The steps in this hands-on tutorial about AWS Glue are the following:
Step 1. Enter credentials
Step 2. Create an S3 bucket and load the dataset into the bucket
Step 3. Create a database for the crawled data
Step 4. Create a service role, that will used to access S3 and use Glue features
Step 5. Create the crawler and run the crawl job
Step 6. Write a Pyspark file with the operations to be performed on the dataset
Step 7. Generate a file with ETL job and load it into the S3 bucket
Step 8. Configure the ETL Glue Job and run it manually
Enter credentials¶
import getpass
accessKeyID = getpass.getpass()

COLLECTED MATERIAL
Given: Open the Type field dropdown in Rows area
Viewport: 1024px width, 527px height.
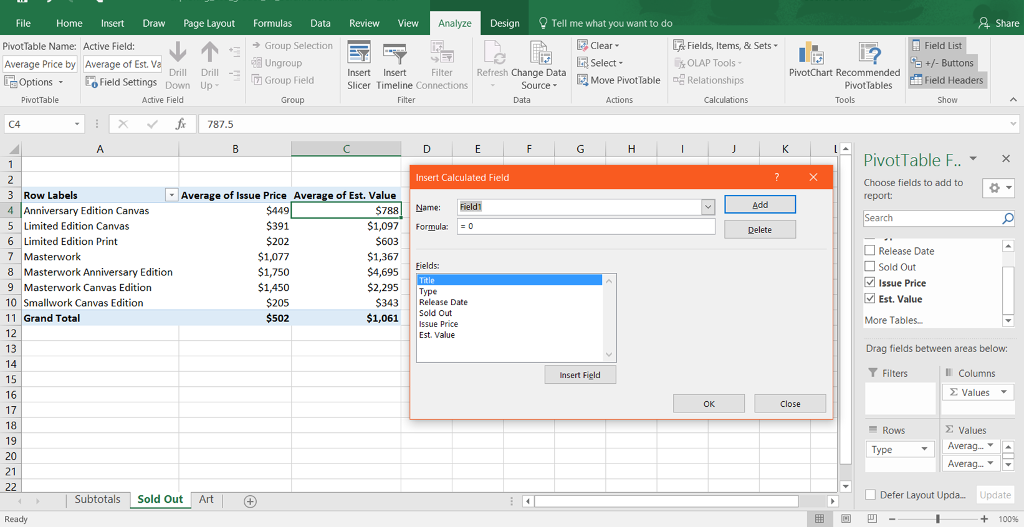Looking at the screenshot, I should 923,450.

JOBS
- a) List the step numbers of all steps in the AWS Glue tutorial that mention S3.
- b) Write the next part of the AWS Glue tutorial, picking up after its last line of code.
The data was taken from a separate source with no connection to the AWS Glue tutorial.

RESPONSES TO THE EXERCISE
- a) Step 2, Step 4, Step 7

- b)
secretAccessKeyID = getpass.getpass()
Create an S3 bucket¶
import boto3
bucket='glue-test-az1'
session = boto3.Session(aws_access_key_id=accessKeyID,
aws_secret_access_key=secretAccessKeyID)
dev_s3_client = session.client('s3')
response = dev_s3_client.create_bucket(Bucket=bucket)
print(response)
{'ResponseMetadata': {'RequestId': '9NNB1CBY318GGHHJ', 'HostId': '134Xmjh49crigr5fEwwhHOyPYUzxgKxqq9B2drRFEwjHM1ACQx4PyYUkS2AqdN1KZee1buzky1g=', 'HTTPStatusCode': 200, 'HTTPHeaders': {'x-amz-id-2': '134Xmjh49crigr5fEwwhHOyPYUzxgKxqq9B2drRFEwjHM1ACQx4PyYUkS2AqdN1KZee1buzky1g=', 'x-amz-request-id': '9NNB1CBY318GGHHJ', 'date': 'Thu, 26 May 2022 20:59:33 GMT', 'location': '/glue-test-az1', 'server': 'AmazonS3', 'content-length': '0'}, 'RetryAttempts': 0}, 'Location': '/glue-test-az1'}
Upload local file to S3¶
fileToUpload = 'TSLA.csv'
dev_s3_client.upload_file(f'{fileToUpload}',
bucket,
f'raw_files/{fileToUpload}')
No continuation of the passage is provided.